Dankzij een set Application Programming Interfaces (API’s) kunnen de beelden vlot in verschillende contexten ingezet worden. Een API is een verzameling definities op basis waarvan een computerprogramma kan communiceren met een ander programma. De Image API maakt bijvoorbeeld beeldmanipulatie mogelijk, zoals verkleinen of roteren, en de Presentation API geeft structuur en eigenschappen aan het beeld. Hierdoor kunnen metadata aan een beeld gekoppeld worden. Andere API’s zijn bijvoorbeeld de Content Search API, waarmee de (eventueel computer herkende) tekst of toegevoegde annotaties doorzocht kunnen worden, en de Authentication API, die het mogelijk maakt om de toegang tot de beelden te controleren door middel van een login of een akkoordverklaring. 

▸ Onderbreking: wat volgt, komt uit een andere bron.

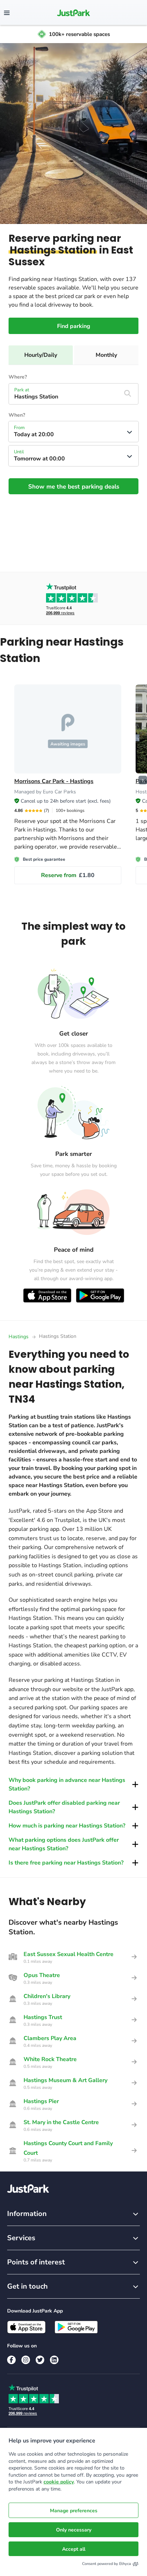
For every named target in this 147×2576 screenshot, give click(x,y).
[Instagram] (25, 2360)
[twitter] (40, 2360)
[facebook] (11, 2360)
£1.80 (68, 875)
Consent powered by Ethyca (106, 2563)
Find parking (73, 326)
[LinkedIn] (54, 2360)
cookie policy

Met IIIF is het daarnaast mogelijk om beelden gemakkelijk te delen, onafhankelijk van het platform van de instelling. Hierdoor kunnen beelden die via IIIF beschikbaar gesteld zijn op een creatieve manier aangeboden worden aan een ruim publiek. Een mogelijke toepassing is het maken van een geleide presentatie of guided viewing, die de bezoeker als het ware meeneemt doorheen een verhaal aan de hand van annotaties bij de beelden.

Een inspirerend voorbeeld is de guided viewing van het schilderij De ambassadeurs van Holbein, gecreëerd door Storiiies (gratis online te bekijken op hun website). Het J. Paul Getty Museum bedacht een andere creatieve manier. Zij ontwikkelden de Animal Crossing Art Simulator, een tool waarmee gamers afbeeldingen die beschikbaar zijn via IIIF kunnen importeren in de game Animal Crossing: New Horizons. Niet enkel hun collectie kun je gebruiken, ook iedere andere collectie die online staat via IIIF. Je herkent ze aan het rood-blauwe IIIF-logo.

IMPORTANT
Animal Crossing Art Simulator, experiments.getty.edu/ac-art-generator. © J. Paul Getty Museum

Digitaliseren van het corpus 

Screening van de manuscripten

Het totale corpus van mmmonk beslaat ongeveer achthonderd manuscripten, waarvan de vier kernparners het overgrote deel bewaren. De Universiteitsbibliotheek Gent had in het verleden al een groot deel van haar collectie gedigitaliseerd, en nam ook de collectie van het bisdom Gent voor haar rekening. De focus in de eerste twee fasen van het project lag dus voornamelijk op het digitaliseren van de manuscripten bewaard in de Openbare Bibliotheek Brugge en het Grootseminarie Ten Duinen.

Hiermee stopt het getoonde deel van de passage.